To be sure, there’s no evidence Meltdown and Spectre – or any other speculative executive attack discovered over the last year – has been successfully exploited in the wild; the closest we’ve come are the discovery of malware based on proof-of-concept exploits from security researchers.
That’s the good news. The bad news is, as the original research teams behind Meltdown and Spectre noted, there may be no reliable way to determine whether the flaws have been exploited or not because the attacks wouldn’t leave any traditional log data behind. A number of cybersecurity vendors have introduced detection tools that in theory could spot an exploitation of the flaws in progress, but even these tools, as Trend Micro noted, aren’t silver bullets and require considerable effort.
There’s more bad news, too, as Meltdown and Spectre were just the beginning. Several other side-channel vulnerabilities and speculative execution attacks were discovered in major microprocessors, including multiple new Spectre variants. And while some of these attacks, such as NetSpectre, aren’t entirely practical for threat actors to exploit, they’ve continued to reveal cracks in modern microprocessor architectures.
Then there are the mitigation problems. Meltdown and Spectre patches could cause significant performance impacts on affected chips, and some of the microcode updates and software patches have led to more problems. Plus, the “patches” only stop known exploit methods and don’t fix the underlying problems with speculative execution. All of these issues, combined with the lack of known attacks in the wild, could lessen the chances of organizations actually deploying the patches.
And finally, just last week a group of Google researchers published a paper titled “Spectre is here to stay: An analysis of side-channels and speculative execution,” which argued that software fixes alone cannot full mitigate Spectre vulnerabilities. “It is now a painful irony that today, defense requires even more complexity with software mitigations, most of which we know to be incomplete,” the authors wrote. “And complexity makes these three open problems all that much harder. Spectre is perhaps, too appropriately named, as it seems destined to haunt us for a long time.”
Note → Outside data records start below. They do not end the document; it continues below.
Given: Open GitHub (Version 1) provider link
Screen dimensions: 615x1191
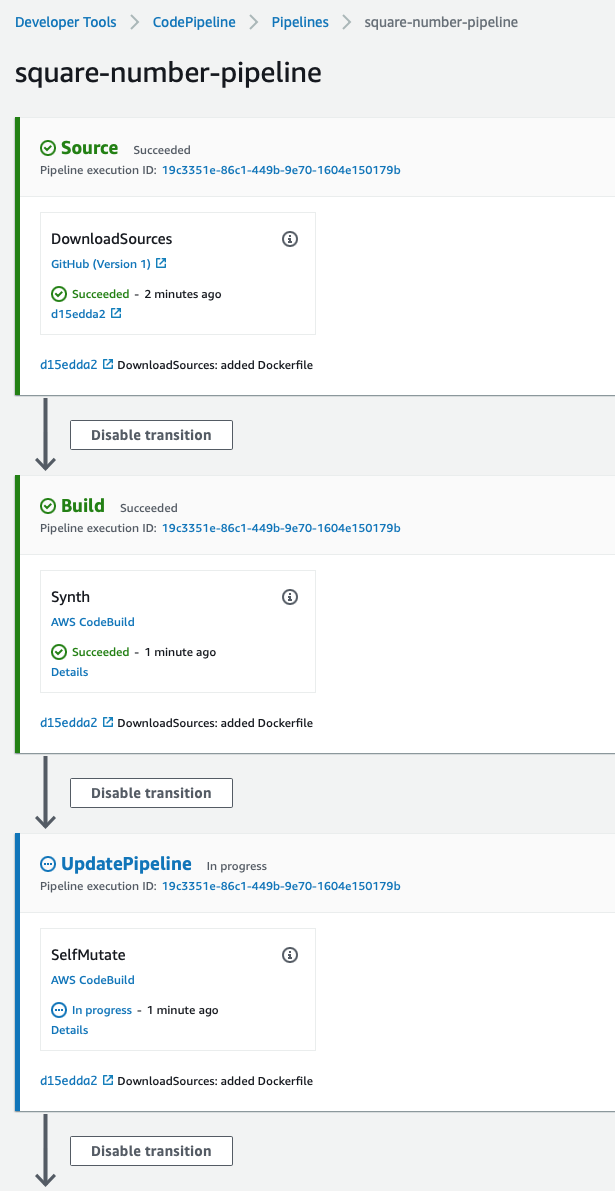Looking at the screenshot, I should pos(101,264).
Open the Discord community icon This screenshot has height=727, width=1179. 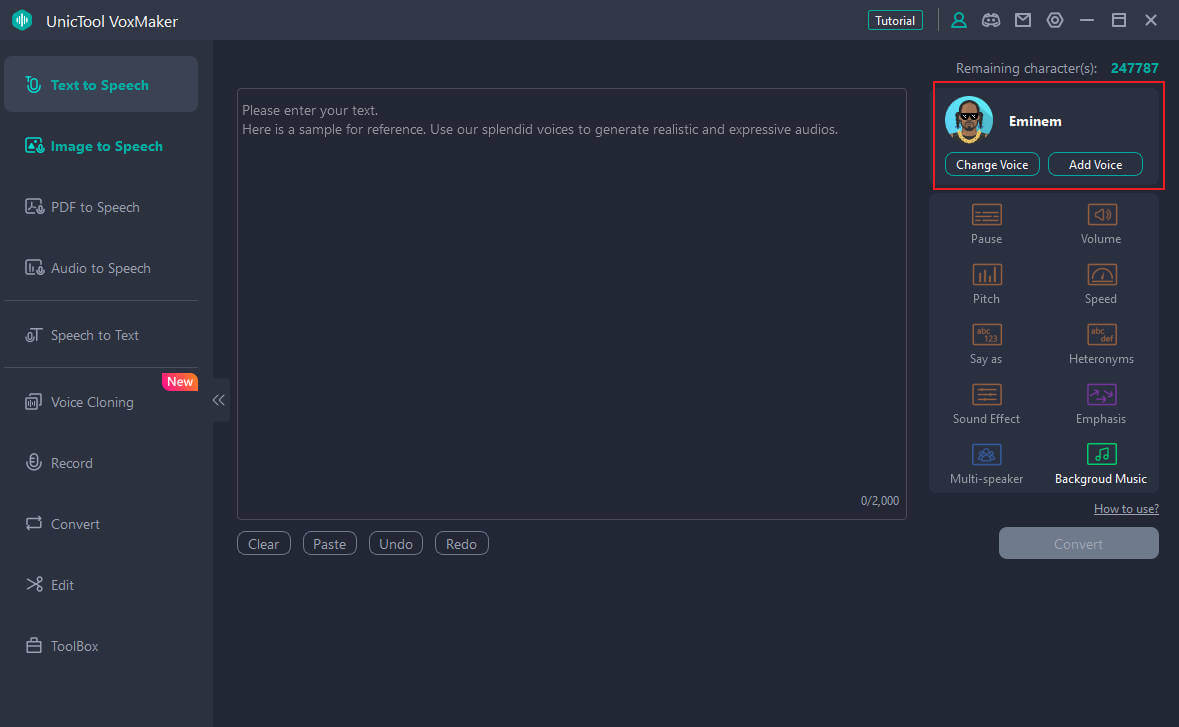(x=990, y=20)
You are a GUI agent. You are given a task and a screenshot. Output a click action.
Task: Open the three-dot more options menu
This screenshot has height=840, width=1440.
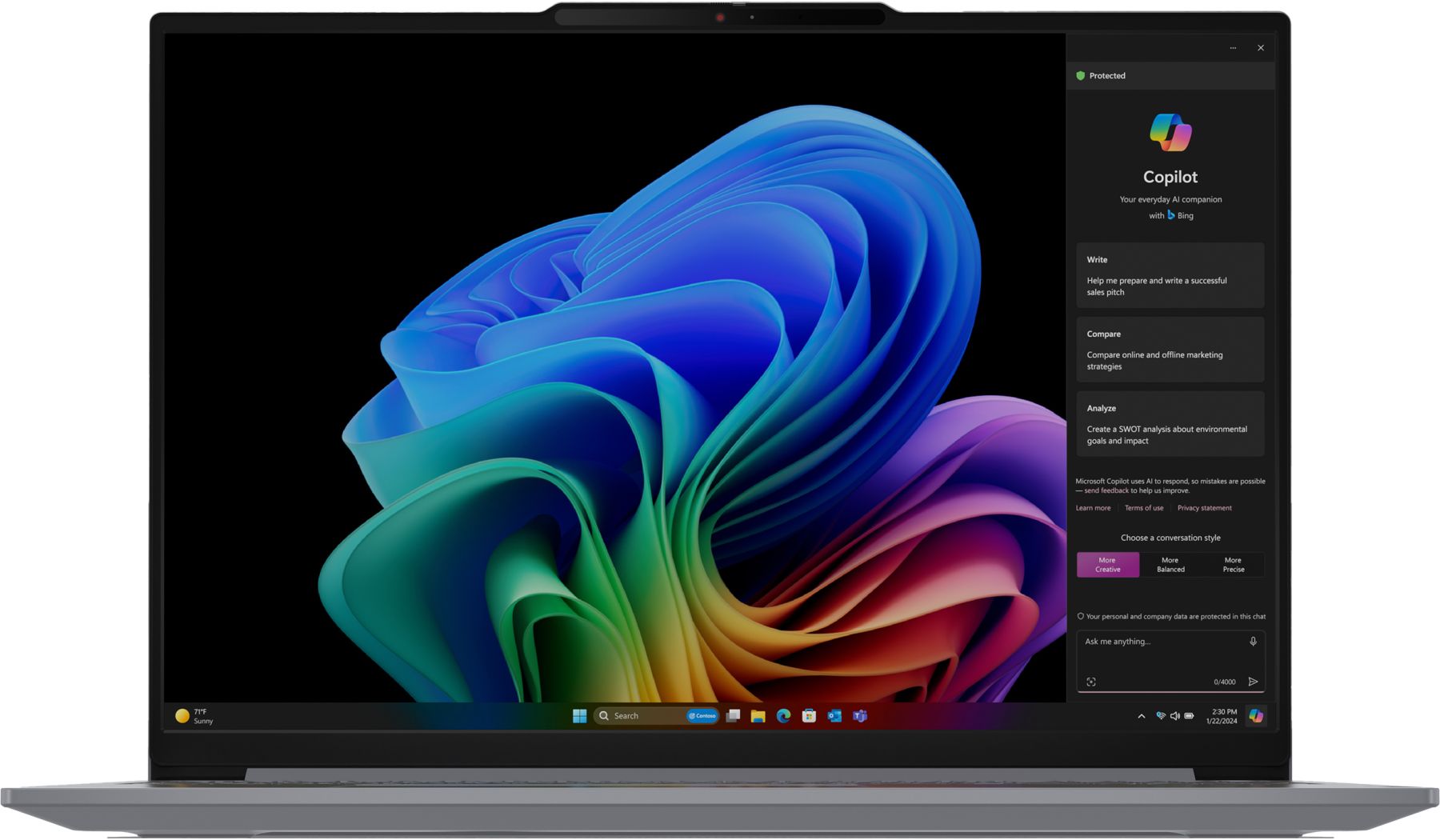1233,48
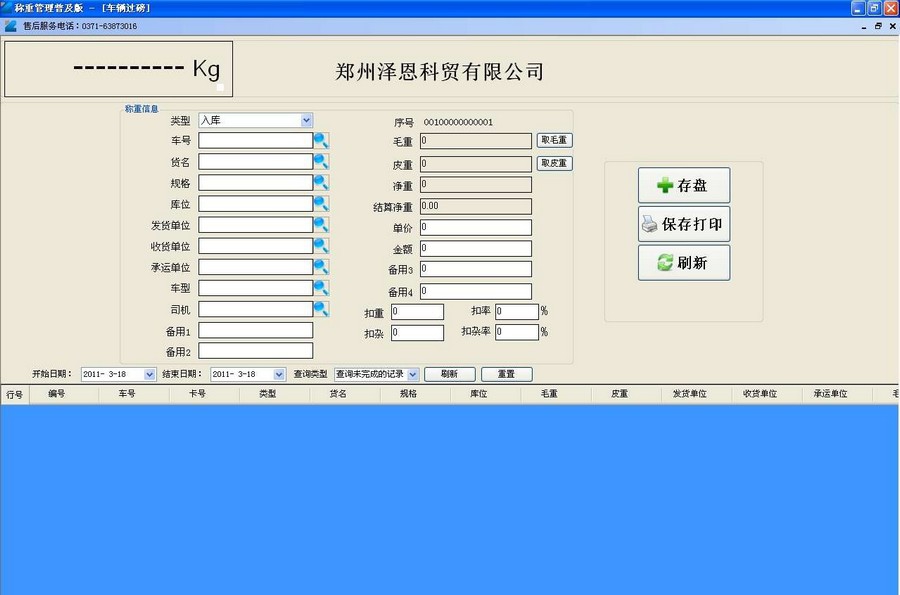Click the 库位 magnifier icon
This screenshot has width=900, height=595.
tap(322, 204)
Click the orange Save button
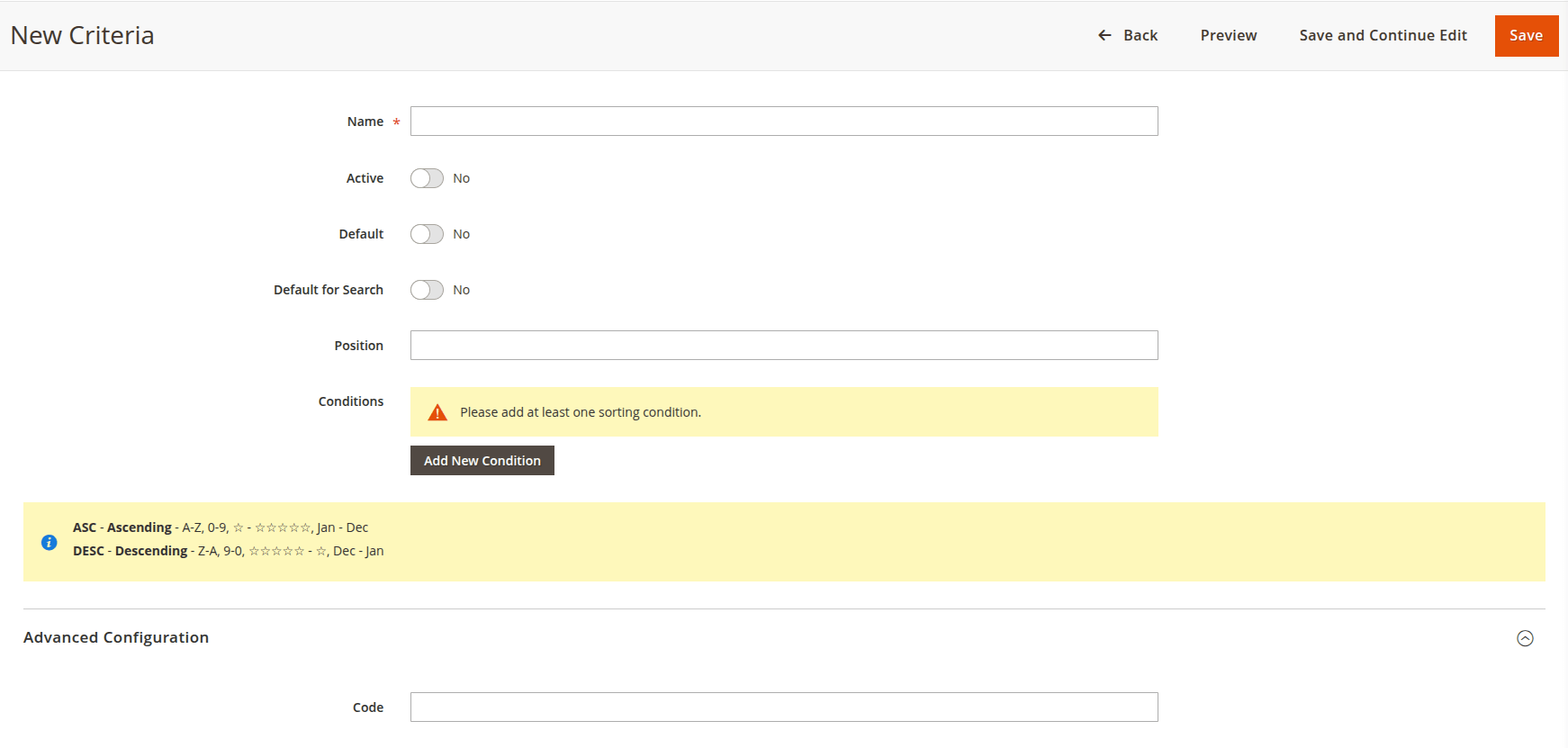1568x748 pixels. tap(1526, 36)
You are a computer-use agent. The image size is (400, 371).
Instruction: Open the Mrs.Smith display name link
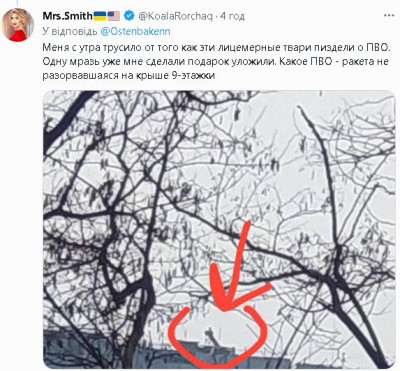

It’s entirely possible the infosec community is feeling a little hungover from Meltdown and Spectre, given the vast amounts of ink spilled about and anxiety cause by Meltdown and Spectre. That’s understandable, especially when the vulnerabilities earned dual Pwnie Awards at Black Hat 2018 for Most Innovative Research and Most Overhyped Bug.
Still, it seems odd that such chip vulnerabilities, which sparked not only a rethinking of speculative execution but significant design changes as well, would be essentially absent at this year’s RSA Conference. That presents several questions: Has the collective response effort from the chip makers and infosec community been that successful? And did the industry as whole overreact to Meltdown & Spectre?
Or are speculative execution threats and side channel attacks here to stay?